Anyway, has anyone reported seeing the cluet anywhere? ”

“None.” A tall, lean man with strange black ink all over his arms and neck sat down beside Lochran. “Fair morning, Mistress Brooke.”

The clan’s war master, Cath, was probably the oddest guy on the island.

He was the only MacRune with tattoos, and dressed in vests instead of tunics.

His trousers were made from a kind of black leather Lucy had never before seen, and had tiny silvery spikes all over the them that usually laid flat when he sat and bristled when he stood or moved.

He never laughed or even smiled, and spoke in a tone so low it was often hard to make out what he said.

He also drank only water and ate as sparsely as if he were on a diet.

Something about him made her think of a castaway on a deserted island, just sitting and staring out at the sea.

Cath looked different from the other men of the clan, too—just as tall as Beinn but not quite as broad.

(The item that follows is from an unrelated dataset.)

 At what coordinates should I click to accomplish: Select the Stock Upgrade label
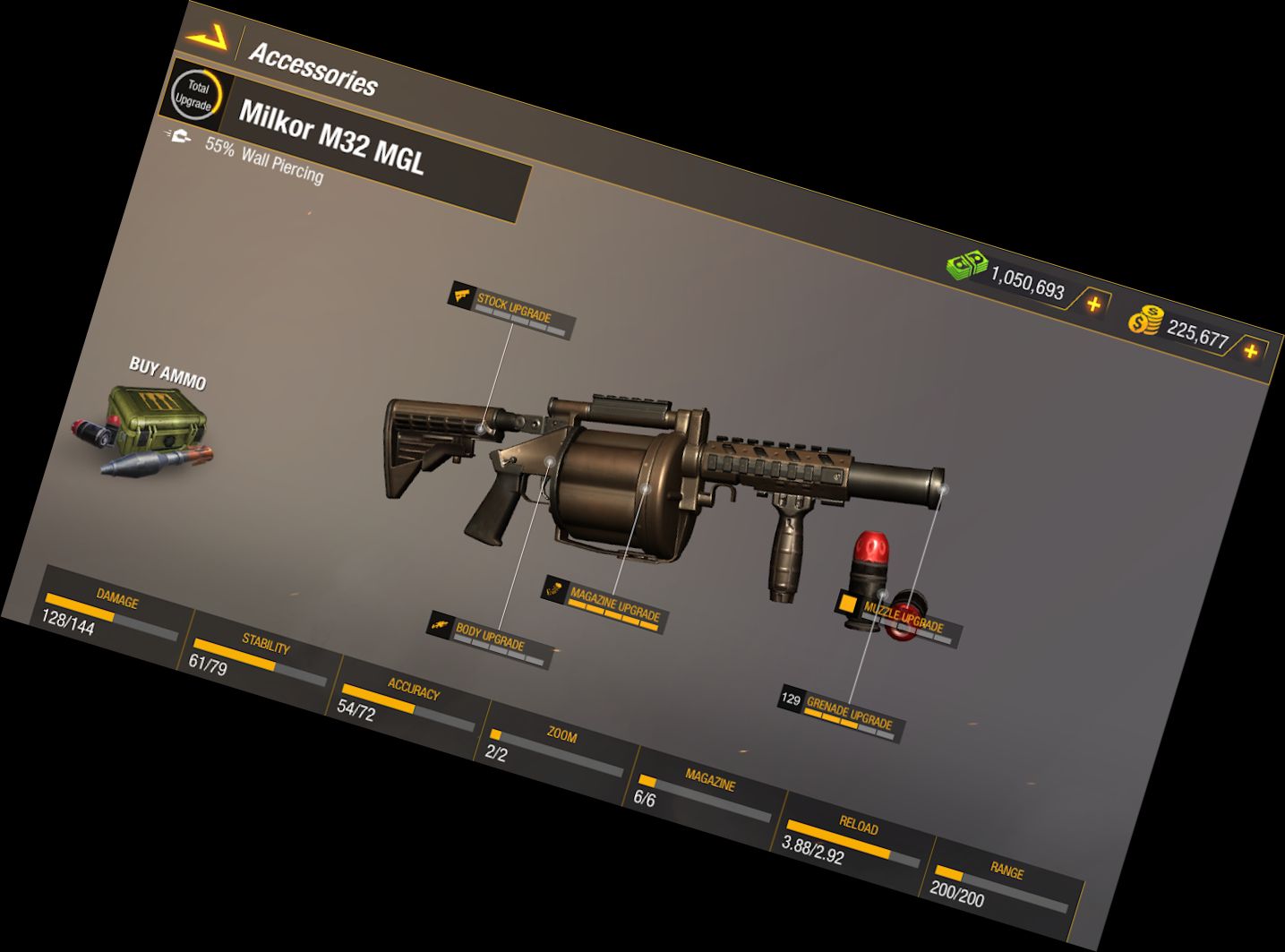(511, 310)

His long, corded muscles always appeared tensed, like he never once relaxed.

He was the only clansman who had gray streaks in his hair, suggesting he might be one of the oldest MacRune.

If he ate more he’d probably bulk up, but instead he seemed to like being lanky.

Of all the MacRune, he wouldn’t touch meat, which she found as interesting as his tattoos. Meat was a big deal to the clan, and all the people of this time, and there was always plenty of it at every meal. All the men gobbled it up like they were starving, too.

So why didn’t he partake?

The ink on Cath’s skin took on a faint reddish sheen from torch or sunlight, and depicted what Lucy could only think of as miniature monsters with tiny mouths filled with fangs.

Today he’d tied back his long salt and pepper hair, and she saw for the first time that a sizeable thick keloid like a bulging white vein bisected one side of his head.

It made her wonder if someone had taken an axe to his skull.

Of course no one could survive that kind of injury, but what else could have left such a terrible scar?

He took an amber pear from the fruit platter and began slicing off pieces. “’Tisnae polite to stare, Mistress Brooke.”

“Sorry, chum. Your ink always distracts me, but this do is new.” She nodded at the scar on his head. “What permanently parted your hair there?”

“A blow from a troll’s four-handed polearm, and my sire’s healing magic.” He watched her as he chewed and swallowed a piece of pear. “’Twasnae a battle held here among mortal kind.”